* _What the exercise asks_
Give back each entry exactly as written, apart from the pictures.
______________________________
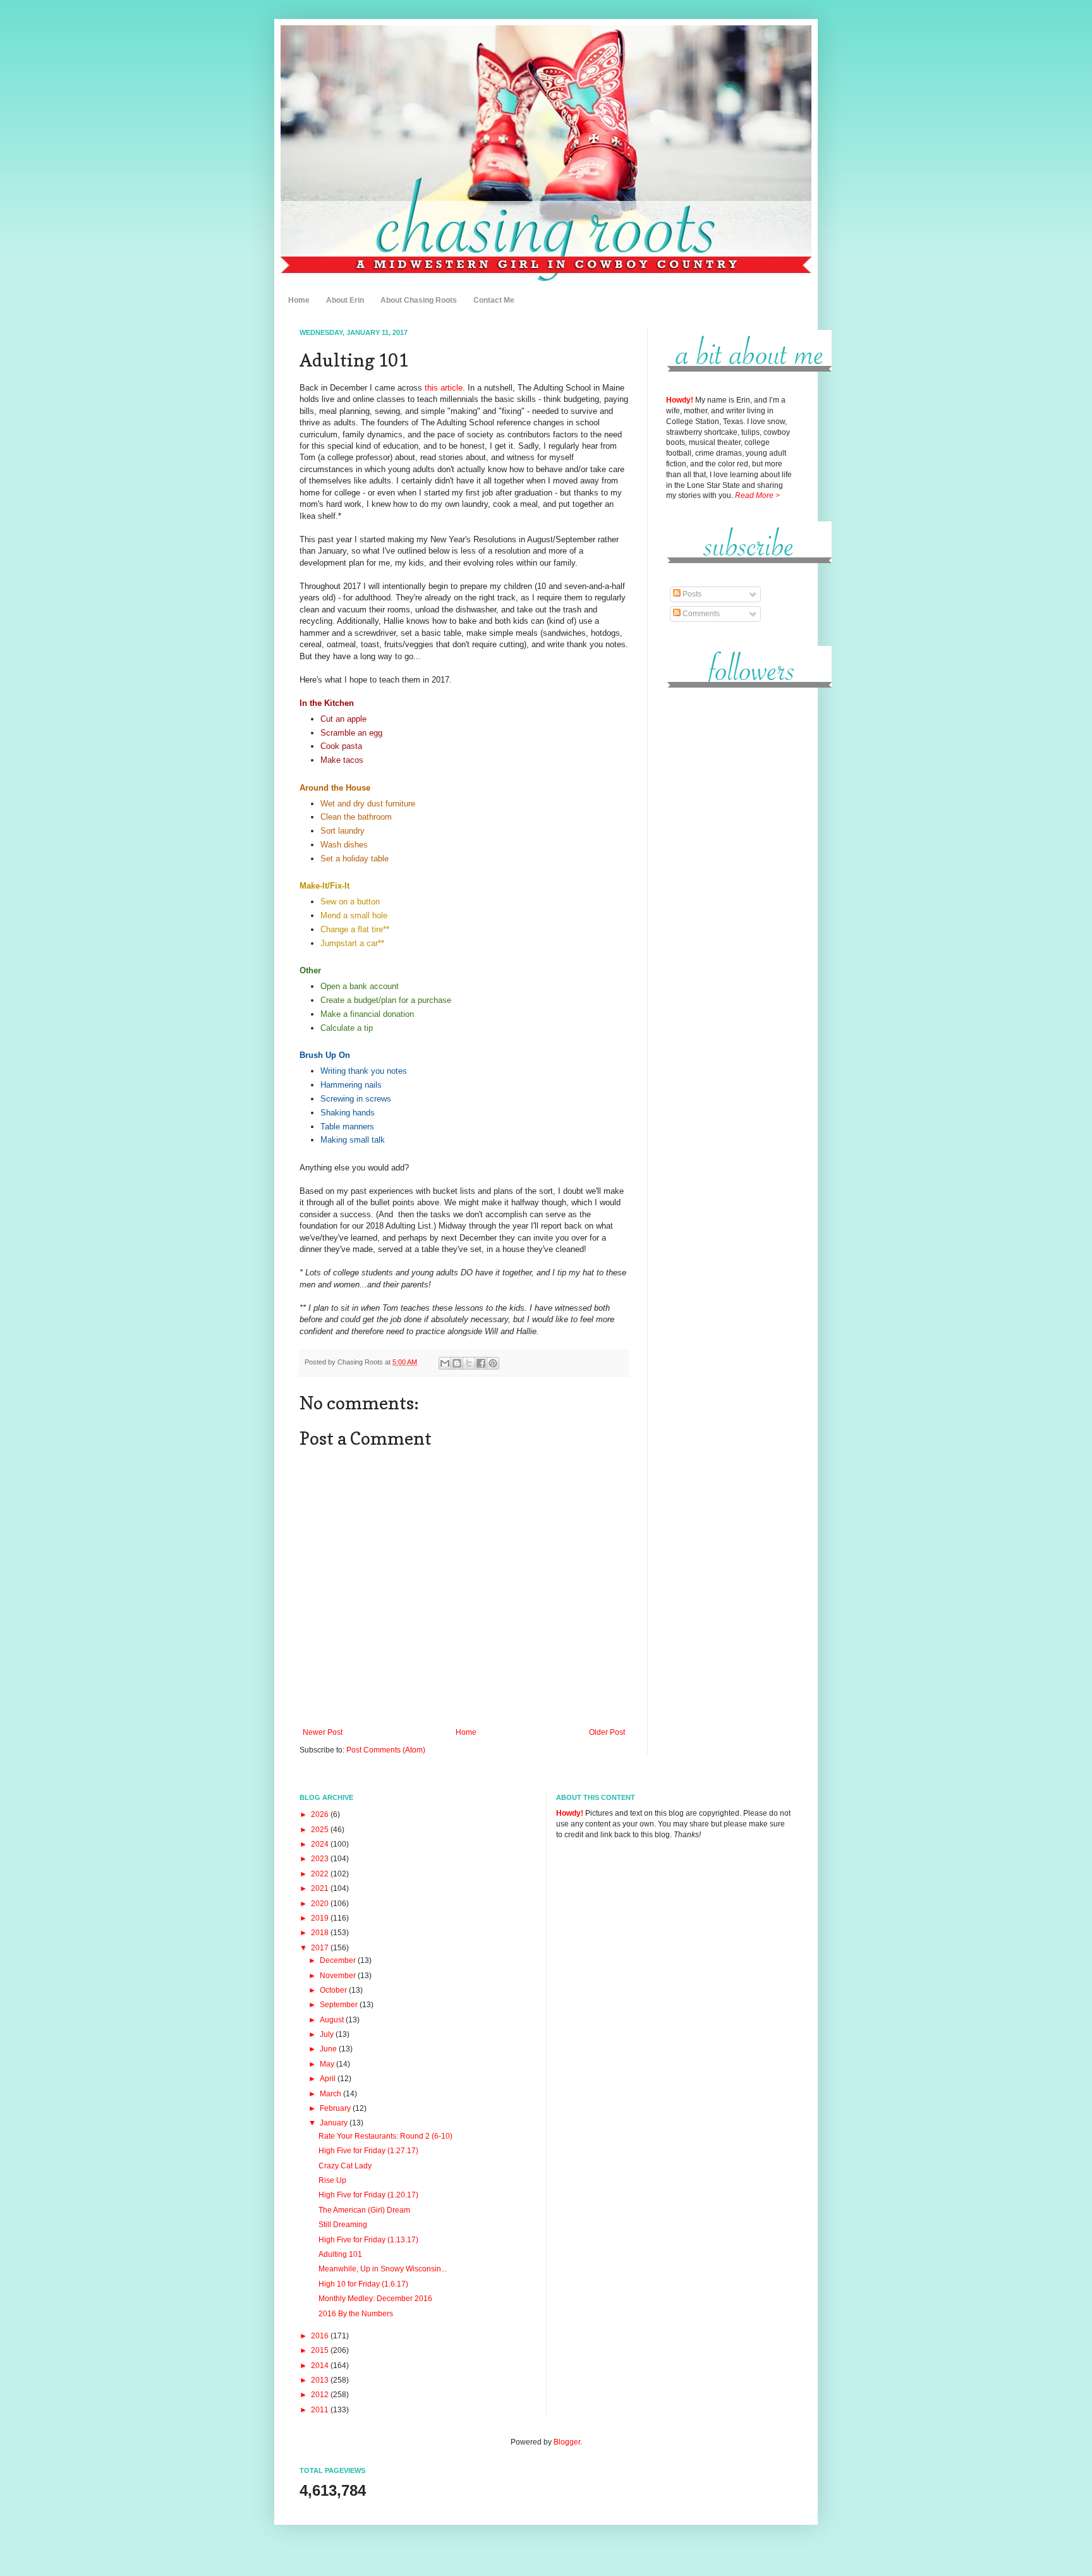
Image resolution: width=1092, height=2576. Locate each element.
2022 (321, 1873)
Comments (700, 613)
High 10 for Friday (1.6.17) (363, 2284)
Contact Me (493, 300)
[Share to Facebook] (481, 1363)
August (333, 2019)
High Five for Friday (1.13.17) (368, 2239)
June (329, 2048)
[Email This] (445, 1363)
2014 (321, 2365)
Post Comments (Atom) (385, 1750)
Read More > (757, 495)
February (336, 2108)
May (328, 2064)
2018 (321, 1932)
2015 (321, 2350)
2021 (321, 1888)
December (339, 1960)
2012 (321, 2394)
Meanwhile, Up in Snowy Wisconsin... (382, 2268)
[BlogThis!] (457, 1363)
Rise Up (332, 2180)
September (340, 2004)
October (334, 1990)
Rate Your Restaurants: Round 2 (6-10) (385, 2136)
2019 (321, 1918)
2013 (321, 2380)
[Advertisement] (729, 890)
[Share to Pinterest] (493, 1363)
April (328, 2078)
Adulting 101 (340, 2254)
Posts (691, 594)
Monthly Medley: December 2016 (375, 2298)
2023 (321, 1858)
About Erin (345, 300)
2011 (321, 2409)
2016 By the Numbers (355, 2313)
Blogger (567, 2442)
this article (444, 387)
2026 (321, 1814)
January (334, 2122)
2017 (321, 1947)
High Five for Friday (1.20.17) (368, 2194)
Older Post (607, 1732)
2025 (321, 1829)
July (328, 2034)
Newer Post (323, 1732)
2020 (321, 1903)
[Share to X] (469, 1363)
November (339, 1975)
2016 (321, 2335)
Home (299, 300)
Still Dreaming (342, 2224)
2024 (321, 1844)
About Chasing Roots (418, 300)
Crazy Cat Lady (345, 2165)
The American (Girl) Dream (364, 2210)
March (331, 2093)
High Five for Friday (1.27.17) (368, 2150)
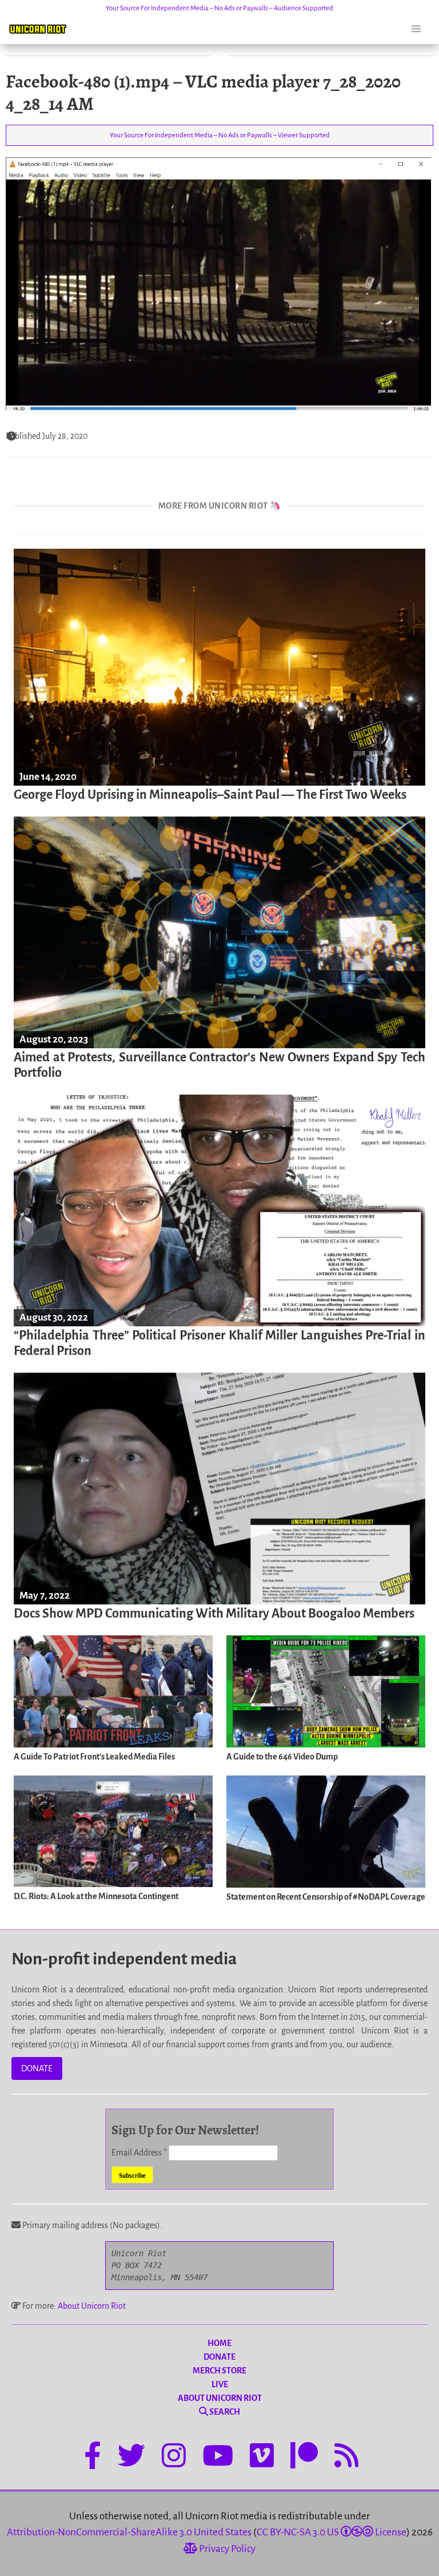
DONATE (37, 2068)
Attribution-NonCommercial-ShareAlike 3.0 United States (129, 2532)
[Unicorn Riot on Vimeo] (261, 2457)
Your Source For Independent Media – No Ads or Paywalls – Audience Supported (219, 8)
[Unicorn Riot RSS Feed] (346, 2457)
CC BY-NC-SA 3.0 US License (331, 2532)
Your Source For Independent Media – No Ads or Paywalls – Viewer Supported (220, 135)
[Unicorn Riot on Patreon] (304, 2457)
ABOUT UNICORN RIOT (220, 2398)
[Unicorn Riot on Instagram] (173, 2457)
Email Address (139, 2152)
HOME (219, 2343)
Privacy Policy (226, 2548)
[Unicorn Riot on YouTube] (218, 2457)
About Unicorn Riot (92, 2306)
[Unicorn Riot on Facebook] (93, 2457)
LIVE (219, 2384)
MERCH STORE (219, 2370)
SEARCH (224, 2411)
______________________________
* _Task response_
Image resolution: width=1092, height=2576. Locate each element.
2022 (321, 1873)
Comments (700, 613)
High 10 for Friday (1.6.17) (363, 2284)
Contact Me (493, 300)
[Share to Facebook] (481, 1363)
August (333, 2019)
High Five for Friday (1.13.17) (368, 2239)
June (329, 2048)
[Email This] (445, 1363)
2014 (321, 2365)
Post Comments (Atom) (385, 1750)
Read More > (757, 495)
February (336, 2108)
May (328, 2064)
2018 (321, 1932)
2015 (321, 2350)
2021 (321, 1888)
December (339, 1960)
2012 (321, 2394)
Meanwhile, Up in Snowy Wisconsin... (382, 2268)
[BlogThis!] (457, 1363)
Rise Up (332, 2180)
September (340, 2004)
October (334, 1990)
Rate Your Restaurants: Round 2 (6-10) (385, 2136)
2019 (321, 1918)
2013 (321, 2380)
[Advertisement] (729, 890)
[Share to Pinterest] (493, 1363)
April (328, 2078)
Adulting 101 (340, 2254)
Posts (691, 594)
Monthly Medley: December 2016 (375, 2298)
2023 (321, 1858)
About Erin (345, 300)
2011 (321, 2409)
2016 By the Numbers (355, 2313)
Blogger (567, 2442)
this article (444, 387)
2026 (321, 1814)
January (334, 2122)
2017 (321, 1947)
High Five for Friday (1.20.17) (368, 2194)
Older Post (607, 1732)
2025 (321, 1829)
July (328, 2034)
Newer Post (323, 1732)
2020 (321, 1903)
[Share to X] (469, 1363)
November (339, 1975)
2016 (321, 2335)
Home (299, 300)
Still Dreaming (342, 2224)
2024 (321, 1844)
About Chasing Roots (418, 300)
Crazy Cat Lady (345, 2165)
The American (Girl) Dream (364, 2210)
March (331, 2093)
High Five for Friday (1.27.17) (368, 2150)
DONATE (37, 2068)
Attribution-NonCommercial-ShareAlike 3.0 United States (129, 2532)
[Unicorn Riot on Vimeo] (261, 2457)
Your Source For Independent Media – No Ads or Paywalls – Audience Supported (219, 8)
[Unicorn Riot RSS Feed] (346, 2457)
CC BY-NC-SA 3.0 US License (331, 2532)
Your Source For Independent Media – No Ads or Paywalls – Viewer Supported (220, 135)
[Unicorn Riot on Patreon] (304, 2457)
ABOUT UNICORN RIOT (220, 2398)
[Unicorn Riot on Instagram] (173, 2457)
Email Address (139, 2152)
HOME (219, 2343)
Privacy Policy (226, 2548)
[Unicorn Riot on YouTube] (218, 2457)
About Unicorn Riot (92, 2306)
[Unicorn Riot on Facebook] (93, 2457)
LIVE (219, 2384)
MERCH STORE (219, 2370)
SEARCH (224, 2411)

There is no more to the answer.